Confusing hallmarks driving me crazy. ID help, please

Hi all!

I am new to this forum and hoping somebody can help me identify these marks. I’ve been researching these marks for a couple of hours now but can’t seem to make sense of it. The lamp looks like silver, feels like silver, but is it really? The combination of marks, or rather the lack of marks, confuses me. Am very grateful for any guidance.

First stamp appears to be letters ‘P.D’. Because of the lack of other typical sterling silver stamps, I first thought this might indicate palladium, but the dot between the P and the D makes me unsure.

Second stamp is ‘FE’. Probably makers mark, Frederick Elkington perhaps…?

Third stamp, a single old-English ‘S’. Might be Birmingham year stamp for 1893, but is missing other Birmingham stamps, so probably not…

Am very grateful for any help. Thanks in advance!

Sincerely,
Z



Hello, the upper part (the lamp nozzle) is definitely only silver plated.

Hi. Thanks for your input! You’re absolutely right. I’m no professional, but I would assume that is (almost) always the case when dealing with lamp bases in silver.

In general, there are no mixes in pieces with plated parts and solid silver parts, it is either one or the other. If there is no restoration on the lamp, I would say it is all silver plated.

One of probably a pair of purpose-made electric lamp stands designed to look like the Georgian candlesticks of the 18th century. The base metal underlay is visible in your pictures and the marks are that of a plater although I cannot find which on quick look. Someone has rewired it in the last fifty years. The ceramic bulb holder is probably original and, if a bayonet type, then indicates it was manufactured in the UK I cannot date it but most likely early 20th century.

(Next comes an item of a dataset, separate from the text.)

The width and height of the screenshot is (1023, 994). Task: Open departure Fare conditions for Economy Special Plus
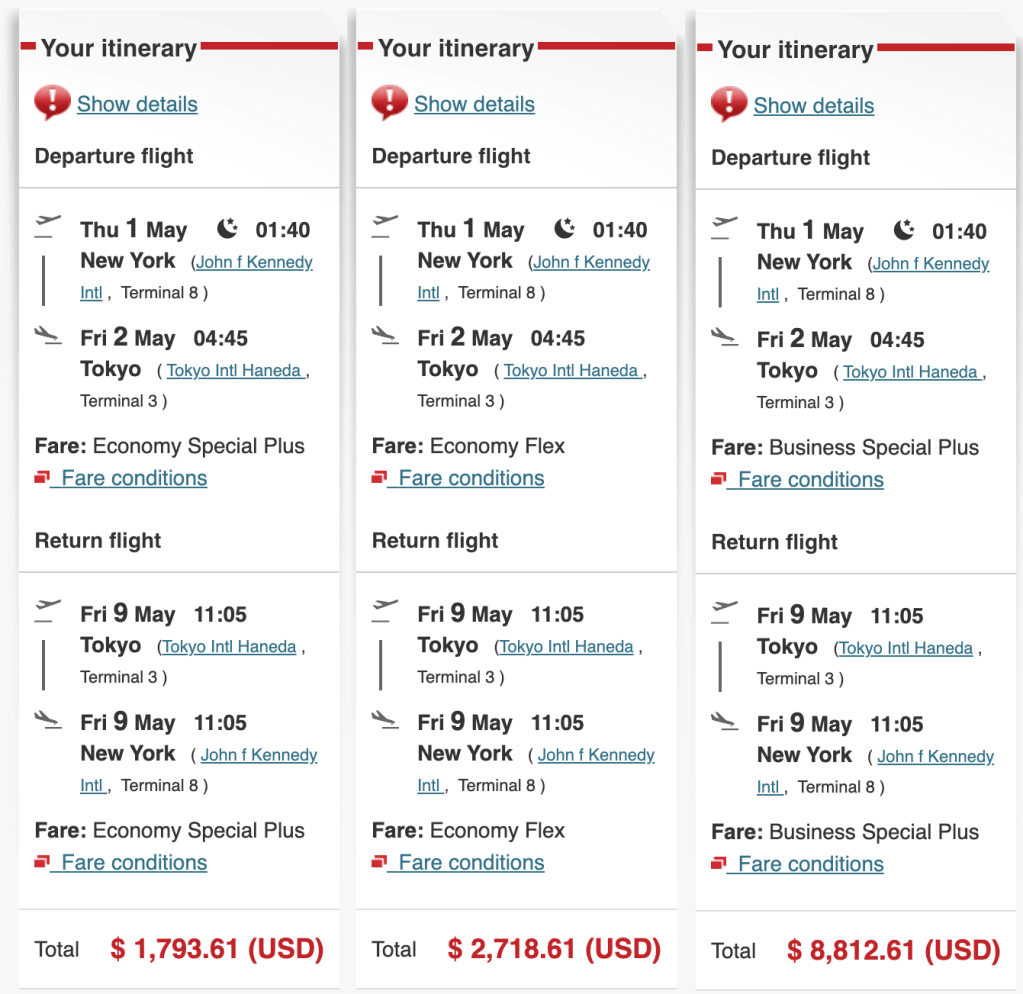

A previous commentator observed sterling and plate don’t usually mix and this is certainly true in this case. However it is a truth often confounded when plate as opposed to electro-plating was first introduced. Warming stands for existing entre dishes were common and of Sheffield plate. Regency sliversmiths ,including the great Paul Storr, picked up on this and the firm he worked for Rundell & Bridge produced plated warmers and silver entree dishes for sale or on order.

The other exception, perhaps more pertinent to this item is the adaptation of late 18th and early 19th century sticks, usually pair into candelabras using both fused metals and electro-plating depending on when done. We have seen a number of these adaptations come out of the Soho Manufactory in Smethwick, West Midlands in the time of both Matthew Boulton and James Watt, Srs and Jrs.

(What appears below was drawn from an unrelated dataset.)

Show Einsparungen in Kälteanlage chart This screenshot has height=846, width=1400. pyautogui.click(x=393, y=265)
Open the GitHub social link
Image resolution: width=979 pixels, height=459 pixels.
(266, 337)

This enabled the sticks to be used either on the sideboard or the table and the branches to be brought out for more elaborate dinners.

In the recently popular Downtown Abbey TV series by Julian Fellowes, “Carson” the butler refers to a dent in the Rundell sticks and how he is sending them to London for repair. TV viewers only had a glancing shot of the candelabras fully assembled and provided for the show by the London Silver Vaults, but I was fairly certain these were pitch-stuffed mixed metal examples.